HOW TO COMPLETE THIS TASK — Would you transcribe the entries below, beginning at the line with "This screenshot has width=1080, height=517." and ending after the line with "Open avatar of 聪总付钱 reply author", exactly, with no picture and nothing more?

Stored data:
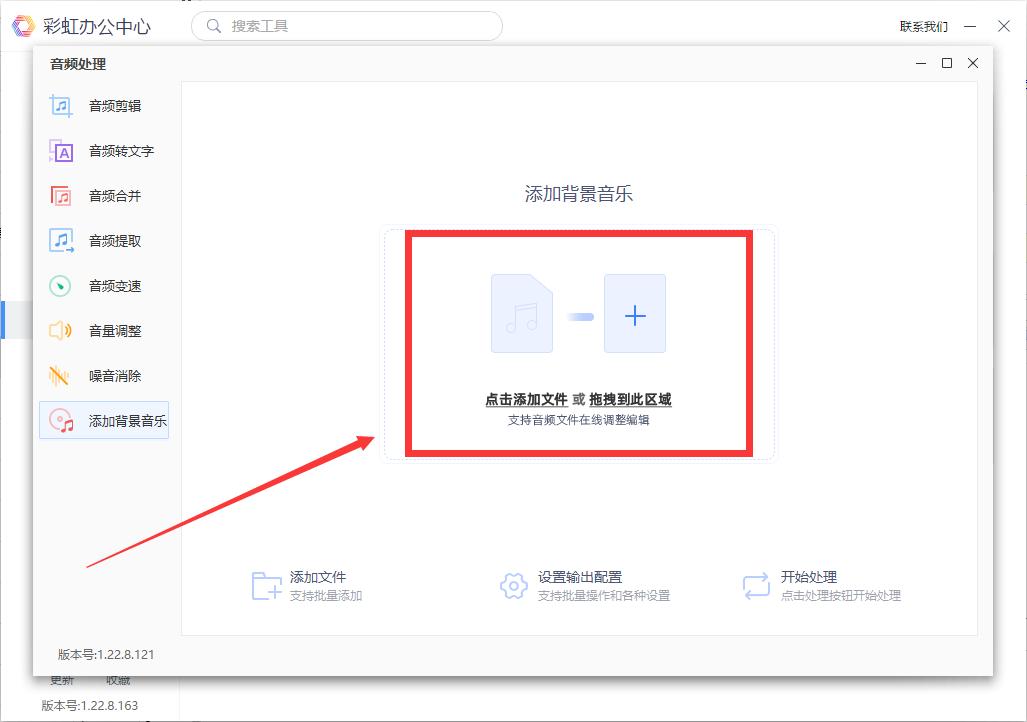Viewport: 1027px width, 722px height.
Task: Click the magnifier icon in the search bar
Action: 212,25
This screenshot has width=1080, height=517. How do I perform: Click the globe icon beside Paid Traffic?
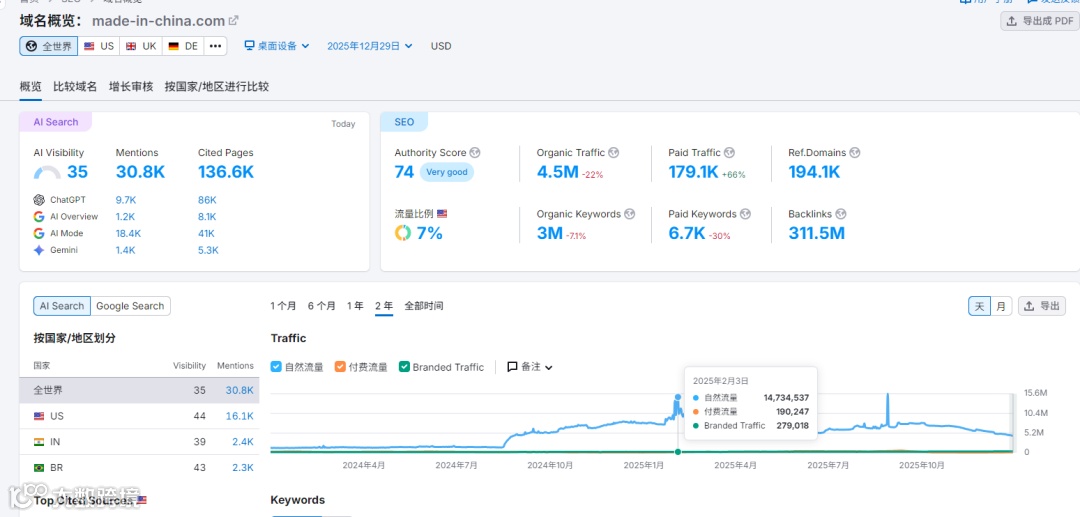tap(729, 153)
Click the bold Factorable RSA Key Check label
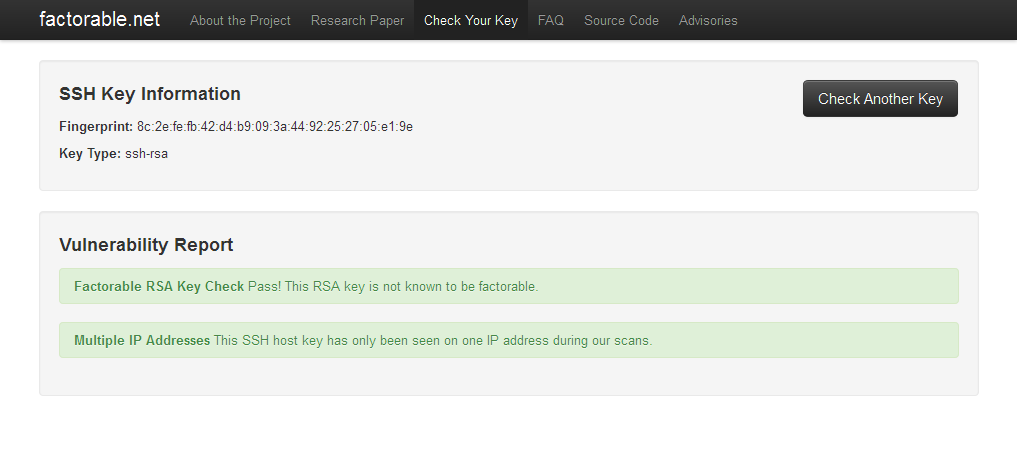The height and width of the screenshot is (456, 1017). tap(159, 286)
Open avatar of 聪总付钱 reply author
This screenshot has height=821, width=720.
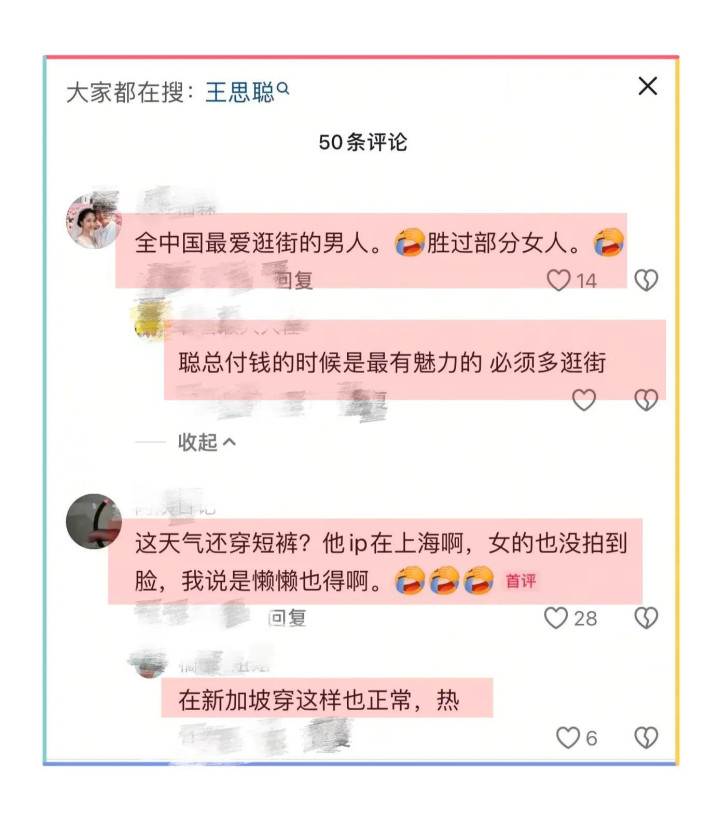point(149,319)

YOUR RESPONSE —
This screenshot has width=1080, height=517. How do I perform: Click the globe icon beside Paid Traffic?
tap(729, 153)
Click the bold Factorable RSA Key Check label
The height and width of the screenshot is (456, 1017). tap(159, 286)
Open avatar of 聪总付钱 reply author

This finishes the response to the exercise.